Un mezcladito de mil horas
En fin, prevención por acá, rescate por allá, no se metan ahí, criaturas solas en el agua, borrachos violentos, miles de nenes perdidos, gente invadiendo nuestro espacio de trabajo (delimitado), grupitos de pibes dando pelotazos en lugares mínimos, botellas que vuelan, etc. Tratamos de explicar amablemente cuando le llamamos la atención a alguien y las respuestas son cada vez más violentas, agresivas e insólitas. “eh! qué me tocas el silbato puto”, “yo me meto donde quiero”, “bueno para eso estás vos, para que mi hijo no se ahogue”, “30 minutos buscándote Mateo (5 años), donde te metiste tarado?”, “eh! loco pero quiero sombra, por qué no me puedo meter abajo de la casilla?, que ortiva!”. “Por qué me viniste a buscar? Yo puedo salir solo, soltame (con aliento a un mezcladito de mil horas)”.
El horror de lo que pasó
Y si, así trabajamos, a veces a punto de tomarnos a las piñas con turistas sobrepasados de excesos, cortando clavos y rogando que nadie convulsione en el mar y se fondee. Esperando que llegue la hora de irnos (a las 20) y saber que dejo la playa con una “previa” incontrolable, cargada de peligros y totalmente desprotegida.
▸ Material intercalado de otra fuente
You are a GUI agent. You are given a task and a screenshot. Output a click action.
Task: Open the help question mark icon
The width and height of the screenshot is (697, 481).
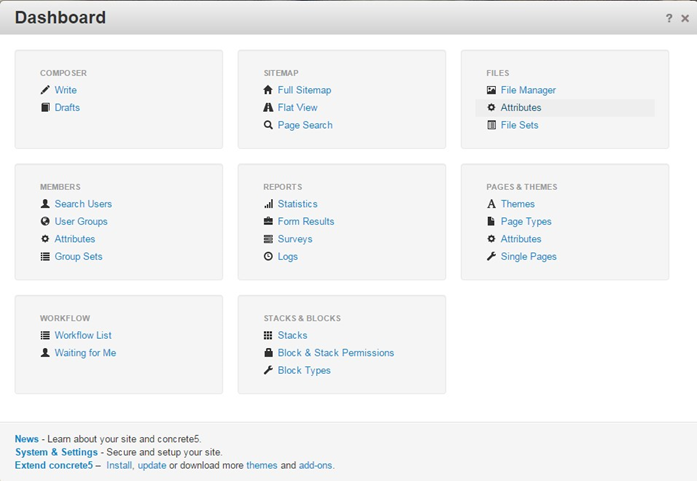pos(669,18)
A veces vuelvo agradeciendo que ni a mí ni ninguno de mis compañeros nos pasó nada, a veces vuelvo y no sé que contarle a mi familia para que no se preocupe, a veces el estrés y la angustia me sobrepasa y a veces soy un zombie que pone play y acepta la realidad que vivimos a diario.
En estos 5 años que estoy acá, esta escena se repetía todos los días, pero como siempre, en este país, el de los hijos del rigor, buscamos cruzar un límite para poner un límite. Esta vez el tristísimo punto final lo puso Fernando, el que abrió los ojos de todo un país para que en estos días llegara a la playa y viera un despliegue policial sin precedentes en Villa Gesell. Controles, cacheos, fuerzas especiales, helicóptero, como si se tratara de la entrada a un recital de rock.
La playa no es “la del horror” como le dicen, el horror es que tenga que pasar lo que pasó para que se tomen medidas como las que ya todos ven en los medios.